[Stored items from a collection]
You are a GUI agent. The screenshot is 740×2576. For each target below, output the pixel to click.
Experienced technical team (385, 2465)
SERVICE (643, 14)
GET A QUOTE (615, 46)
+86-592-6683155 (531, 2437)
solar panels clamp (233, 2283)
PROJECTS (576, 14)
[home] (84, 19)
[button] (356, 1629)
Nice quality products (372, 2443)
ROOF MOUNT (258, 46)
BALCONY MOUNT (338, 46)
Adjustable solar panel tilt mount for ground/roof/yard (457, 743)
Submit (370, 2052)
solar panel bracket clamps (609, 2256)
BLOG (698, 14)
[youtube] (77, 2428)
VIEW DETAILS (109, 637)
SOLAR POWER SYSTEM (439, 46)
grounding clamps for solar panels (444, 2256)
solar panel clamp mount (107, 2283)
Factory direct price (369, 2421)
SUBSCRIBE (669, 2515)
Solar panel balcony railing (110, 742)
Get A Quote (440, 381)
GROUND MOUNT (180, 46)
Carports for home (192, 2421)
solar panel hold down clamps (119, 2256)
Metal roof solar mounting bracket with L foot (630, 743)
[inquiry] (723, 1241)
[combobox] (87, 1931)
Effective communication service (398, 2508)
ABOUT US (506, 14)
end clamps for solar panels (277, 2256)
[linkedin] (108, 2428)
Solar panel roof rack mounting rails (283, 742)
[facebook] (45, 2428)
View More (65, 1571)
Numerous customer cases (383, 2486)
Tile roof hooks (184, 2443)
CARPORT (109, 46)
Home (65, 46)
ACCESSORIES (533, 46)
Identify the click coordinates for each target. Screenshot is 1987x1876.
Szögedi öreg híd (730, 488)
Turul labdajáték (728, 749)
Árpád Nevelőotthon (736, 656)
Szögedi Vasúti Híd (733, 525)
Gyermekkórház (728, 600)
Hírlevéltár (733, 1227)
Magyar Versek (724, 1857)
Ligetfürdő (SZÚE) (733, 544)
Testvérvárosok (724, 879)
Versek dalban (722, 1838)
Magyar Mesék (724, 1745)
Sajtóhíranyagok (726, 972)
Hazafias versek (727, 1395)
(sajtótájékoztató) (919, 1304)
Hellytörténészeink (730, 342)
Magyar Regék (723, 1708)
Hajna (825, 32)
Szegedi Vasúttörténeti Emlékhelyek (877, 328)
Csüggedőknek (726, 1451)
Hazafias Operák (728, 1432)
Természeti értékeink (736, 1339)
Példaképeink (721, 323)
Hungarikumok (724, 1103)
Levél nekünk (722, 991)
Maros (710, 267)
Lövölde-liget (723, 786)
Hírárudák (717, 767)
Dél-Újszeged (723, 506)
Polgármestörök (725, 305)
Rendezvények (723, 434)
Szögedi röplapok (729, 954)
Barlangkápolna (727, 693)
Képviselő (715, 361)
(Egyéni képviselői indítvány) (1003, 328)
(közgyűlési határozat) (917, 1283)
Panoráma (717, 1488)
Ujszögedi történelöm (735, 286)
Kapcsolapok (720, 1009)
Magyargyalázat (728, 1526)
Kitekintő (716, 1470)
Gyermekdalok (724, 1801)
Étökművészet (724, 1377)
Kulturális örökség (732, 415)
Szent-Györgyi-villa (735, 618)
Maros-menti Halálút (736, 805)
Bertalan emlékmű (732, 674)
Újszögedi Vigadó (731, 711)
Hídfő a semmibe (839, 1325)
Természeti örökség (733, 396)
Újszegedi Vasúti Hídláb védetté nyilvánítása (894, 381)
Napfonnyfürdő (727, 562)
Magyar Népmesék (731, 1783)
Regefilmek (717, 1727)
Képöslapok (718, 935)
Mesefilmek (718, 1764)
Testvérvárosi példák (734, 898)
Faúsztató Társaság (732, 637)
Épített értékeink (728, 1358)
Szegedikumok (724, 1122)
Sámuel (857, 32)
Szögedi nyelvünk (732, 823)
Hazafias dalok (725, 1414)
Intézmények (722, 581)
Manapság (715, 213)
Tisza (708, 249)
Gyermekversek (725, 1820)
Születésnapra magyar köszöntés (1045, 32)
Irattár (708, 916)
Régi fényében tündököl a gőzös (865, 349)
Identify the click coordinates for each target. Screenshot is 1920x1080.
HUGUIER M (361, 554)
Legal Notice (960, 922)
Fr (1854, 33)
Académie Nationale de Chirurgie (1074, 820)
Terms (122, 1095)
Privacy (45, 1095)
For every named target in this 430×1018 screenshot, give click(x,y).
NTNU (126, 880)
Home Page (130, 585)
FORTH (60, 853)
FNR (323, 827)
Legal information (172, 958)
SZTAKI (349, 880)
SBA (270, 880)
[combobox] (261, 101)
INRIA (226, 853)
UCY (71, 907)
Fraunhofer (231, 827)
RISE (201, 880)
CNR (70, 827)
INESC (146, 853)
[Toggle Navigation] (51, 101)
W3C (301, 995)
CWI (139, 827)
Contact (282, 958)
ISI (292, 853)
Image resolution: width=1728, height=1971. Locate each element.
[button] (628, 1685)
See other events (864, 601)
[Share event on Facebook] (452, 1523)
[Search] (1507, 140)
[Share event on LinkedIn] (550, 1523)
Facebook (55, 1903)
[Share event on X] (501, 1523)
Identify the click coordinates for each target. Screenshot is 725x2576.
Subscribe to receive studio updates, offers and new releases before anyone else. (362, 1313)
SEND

*Exercise instructions*:
Among the lines above, find those with the word "each" and list them.

*Answer to this task*:
You are a GUI agent. The screenshot is 740×2576. For each target below, output the pixel to click.
Identify the click coordinates for each target. Screenshot is 1987x1876.
Identify the click coordinates for each target. Screenshot is 1920x1080.
Image resolution: width=1728, height=1971. Locate each element.
Identify the click coordinates for each target. Screenshot is 725x2576.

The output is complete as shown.